Einige Systeme sind mit Akkus für den Fall, dass die 230-V-Versorgungsspannung wegfällt, ausgestattet. Das Wegfallen der Versorgungsspannung, und gegebenenfalls auch der Akkuspannung, muss zum Schließen des Brandabschlusses führen.

Die Feststellvorrichtungen können auch durch Brandmeldeanlagen angesteuert werden. Eine Aufschaltung auf eine Brandmeldeanlage ist zulässig, jedoch nicht die Weiterleitung des Signals aus der Feststellanlage an die z.B. Feuerwehr.
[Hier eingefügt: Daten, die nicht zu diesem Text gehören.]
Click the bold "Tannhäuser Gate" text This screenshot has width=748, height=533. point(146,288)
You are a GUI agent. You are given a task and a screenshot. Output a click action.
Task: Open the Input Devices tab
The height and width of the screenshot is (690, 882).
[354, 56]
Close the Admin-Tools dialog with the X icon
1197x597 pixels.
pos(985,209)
Feststellanlagen sind eigenständige Anlagen die über eigene Branderkennungselemente (Rauchmelder oder Temperaturmelder) verfügen. Im Verlauf von Fluchtwegen und Rettungswegen sind zwingend Rauchschalter zu verwenden.
 
Zulassung einer Feststellanlage
 
Eine Feststellanlage muss vom Deutschen Institut für Bautechnik (DIBt) zugelassen werden.Diese Zulassungen werden in der Regel für 5 Jahre erteilt und auf Antragsstellung auch ggf. verlängert. Erlischt eine Zulassung ist die Grundlage für die verwendung als Feststellanlage im Sinne der Landesbauordnungen nicht mehr erbringbar und die Anlage kann nicht mehr verwendet werden. Es sei denn die Anlage wurde vor Ablauf des Zulassungsbescheides eingebaut und das Abnahmeprotokoll der Firma die den Einbau der Anlage vor Ablauf des Bescheides vorgenommen hat ist noch verfügbar und wurde vom Betreiber aufbewahrt. Die DIBt-Richtlinien für Feststellanlagen an beweglichen Feuerschutzabschlüssen legen fest, wie Feststellanlagen geplant, betrieben, abgenommen und gewartet werden müssen. Die aktuellen gültigen Richtlinien sind vom Oktober 1988.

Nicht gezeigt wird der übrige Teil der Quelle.